You can on some devices (many Chinese brands, funnily enough) and on custom ROMs.
There are also (open source) firewall apps that will let you block (non-system) apps if you're on a stock ROM like me.
Technically, this is a permission, just not a user-grantable one. Google has moved quite a few permissions from inherent to user-grantable, but most apps don't work without internet (unfortunately) so I doubt they will do it for the internet permission in stock android.
It is a permission that app can get without asking the user
Lacking INTERNET permission today does not guarantee that the app will never have that permission. The internet permission is considered a "normal" permission by android so it will be auto granted without even a notification to the user.
Moreover an app without internet permission can still send data out using "INTENTS" for other apps in Android. This can make an app dangerous even without internet permission.

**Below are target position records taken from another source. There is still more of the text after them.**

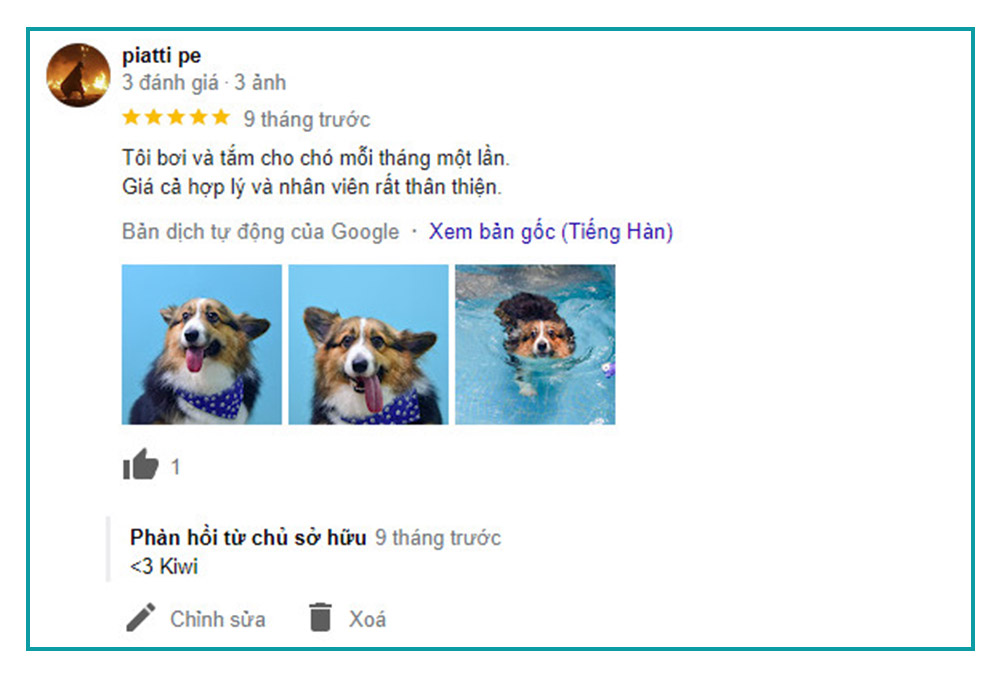Open the first corgi photo
The width and height of the screenshot is (1000, 678).
point(201,344)
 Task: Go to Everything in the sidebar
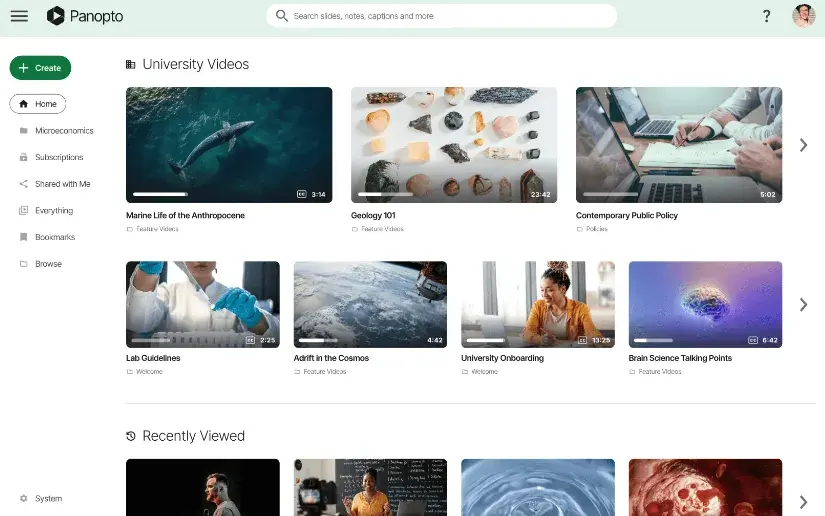pyautogui.click(x=54, y=211)
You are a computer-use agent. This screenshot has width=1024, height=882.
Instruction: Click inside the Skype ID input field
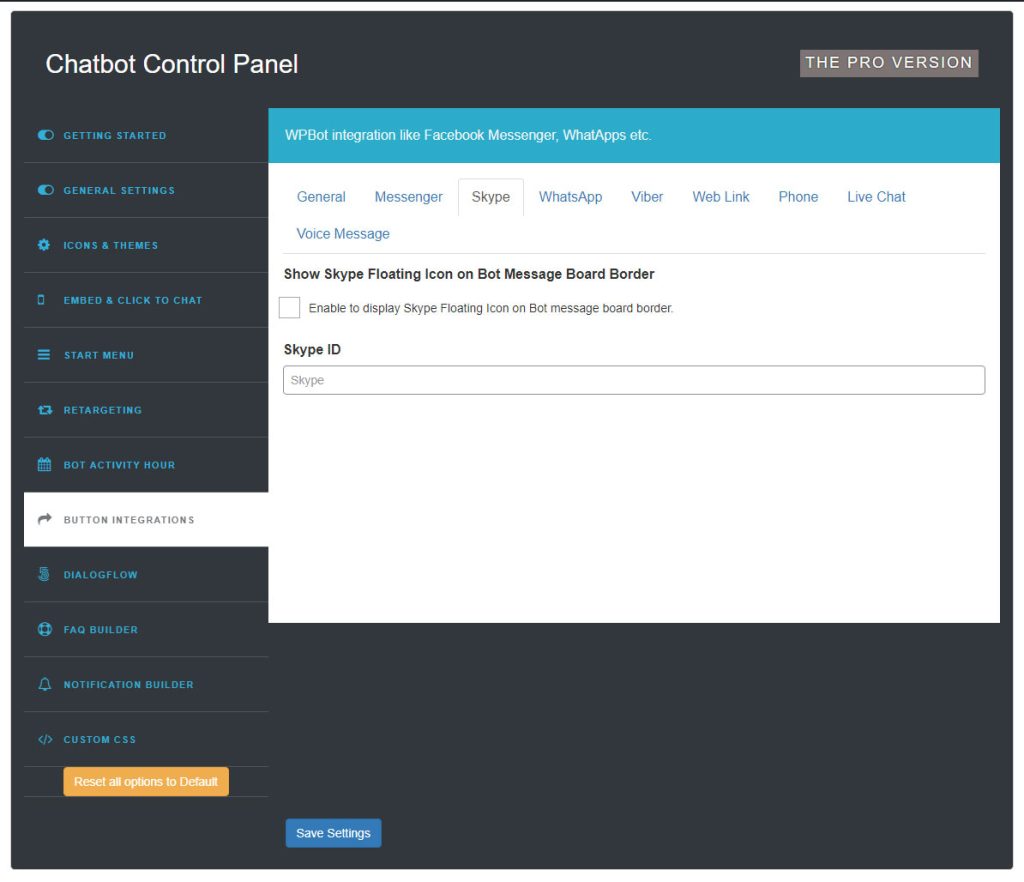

I was excited about the application and was dissapointed to see that it was closed source. I will absolutely not trust anyone that I cannot sue with this data. Big companies at least follow some standards that are enforced by multiple governments here we know nothing.
It's hard to rule out intentional side channels without access to source.
Do you mean a no-internet app (like this) could write data locally in a way that another internet-enabled app (in cahoots) could locally receive? Like a non-sandboxed storage area? Seems plausible.
Meta literally got caught doing this.
Writing to a local server, and then uploading from the browser to bypass consent mechanisms.
https://wire.com/en/blog/metas-stealth-tracking-another-eu-w...
yes that and internet permission can be added later and pushed with an update. Unless you are checking permissions after every update you will not know.
Is that actually required? I thought that was implicit
It's automatically granted but the app needs to declare it in order to access internet. Because of that it's not enough that the app _currently_ doesn't request internet permissions, because if it ever starts, it would be mostly transparent to a user
Yes. Without the permission all network requests will just fail.
You can silently add the permission in an update though. It's safe if you don't auto-update it I guess.
Not alone,
but it could prepare a tidy little package for something else to grab later.